What to do:
- a) Answer these questions about the Amgen and Roche excerpt, one per line:
(i) Which court issued the preliminary injunction barring Roche from selling Mircera in the United States?
(ii) When did Amgen file its lawsuit against Roche?
(iii) What position does David Scott hold at Amgen?
- b) For each statement, say whether it agrees with the Amgen and Roche excerpt (yes or no), and quote the words that decide it:
(i) The court's ruling ran to 150 pages.
(ii) Roche's appeal hearing is scheduled in Boston.
(iii) Roche is a German drugmaker.
*** Document excerpt
In October 2007, a jury ruled that Roche’s anemia drug infringes on Amgen’s existing patents. As a result, the U.S. Federal District Court in Boston issued a preliminary injunction barring Roche from selling Mircera in the United States. In the Oct. 2 ruling Judge William Young said Amgen is entitled to a permanent injunction.

“Failure to enter a permanent injunction ... would risk undermining the incentives for innovation that have produced, and hopefully will continue to produce, medical advances that extend and enhance the value of life,” the court wrote in the 150-page ruling. “The court therefore concludes that the public interest will not be disserved by a permanent injunction.”

Amgen filed a lawsuit in November 2005 in the U.S. District Court of Boston to stop Swiss drugmaker Roche from making or importing Mircera into the United States. Amgen has said that Mircera violates six U.S. EPO related to Amgen’s anemia drugs Epogen and Aranesp.

Roche still has an appeal on the table in regards Young’s ruling on a preliminary injunction and has a hearing scheduled Oct. 8 in Washington with the U.S. Court of Appeals. Young’s most recent ruling, however, could make it harder for Roche to win in the long run. The Roche told Dow Jones Newswires that it is “assessing” the Oct. 2 federal court ruling.

“Amgen is pleased with today’s ruling, which recognizes that Amgen is entitled to a permanent injunction against Roche and reaffirms the infringement and validity of our patents,” David Scott, Amgen’s senior vice president and general counsel, said in a statement.
******
*** Extracted information
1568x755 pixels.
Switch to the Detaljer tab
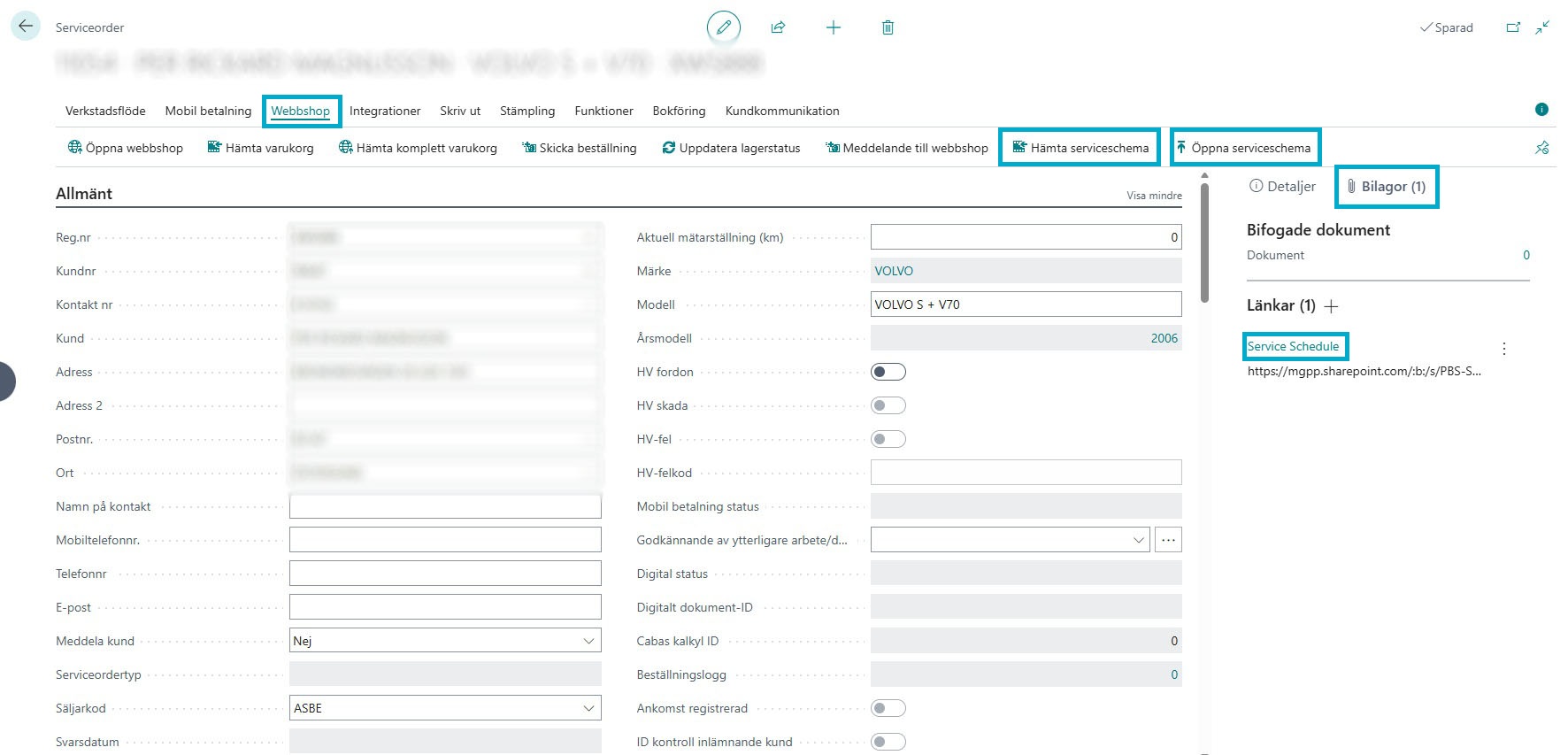(x=1282, y=187)
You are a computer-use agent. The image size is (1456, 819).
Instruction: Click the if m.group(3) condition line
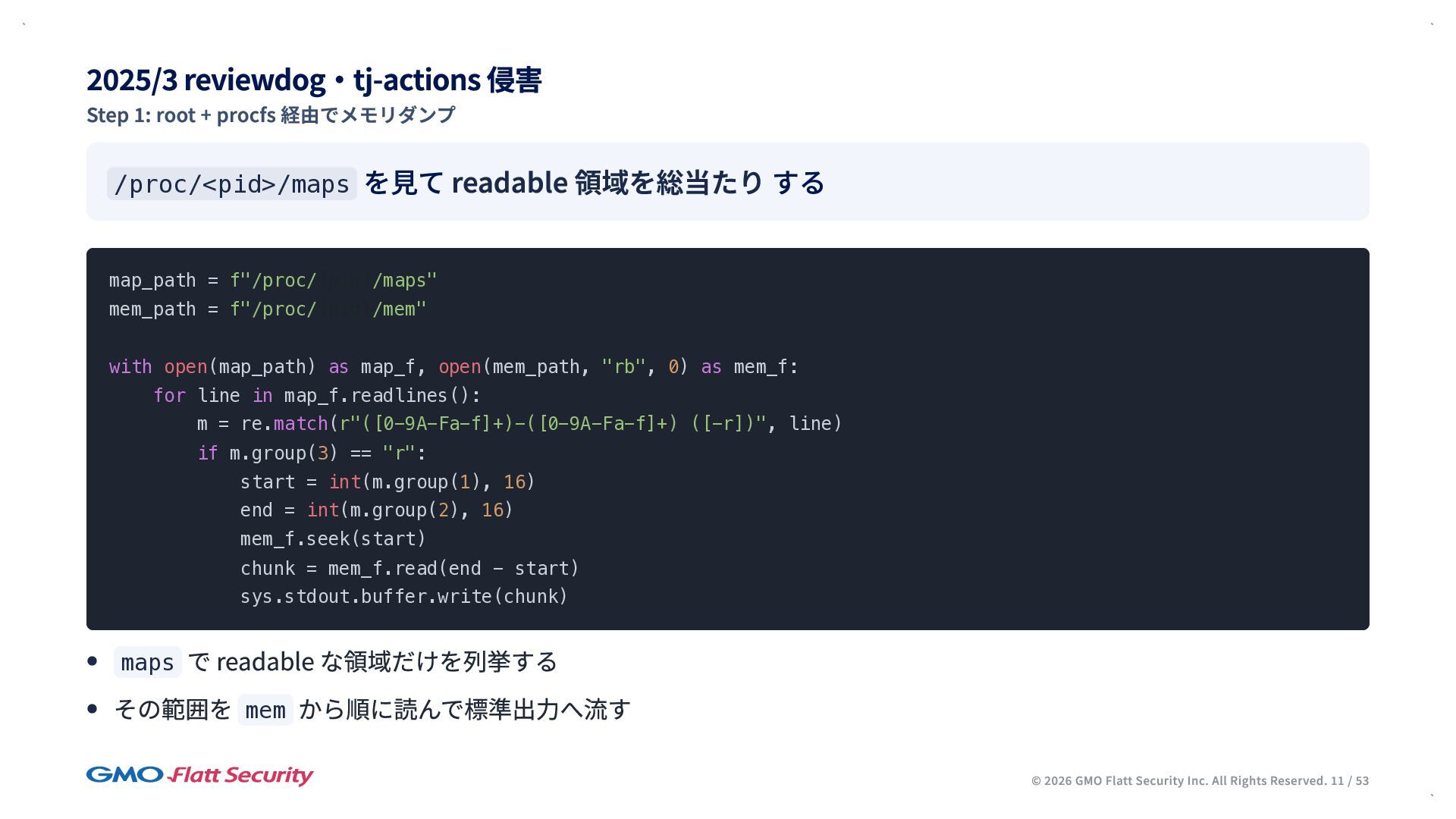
******
Answers for the exercise:
- a)
(i) The U.S. Federal District Court in Boston
(ii) November 2005
(iii) Senior vice president and general counsel

- b)
(i) Yes: "the court wrote in the 150-page ruling"
(ii) No: "has a hearing scheduled Oct. 8 in Washington with the U.S. Court of Appeals"
(iii) No: "Swiss drugmaker Roche"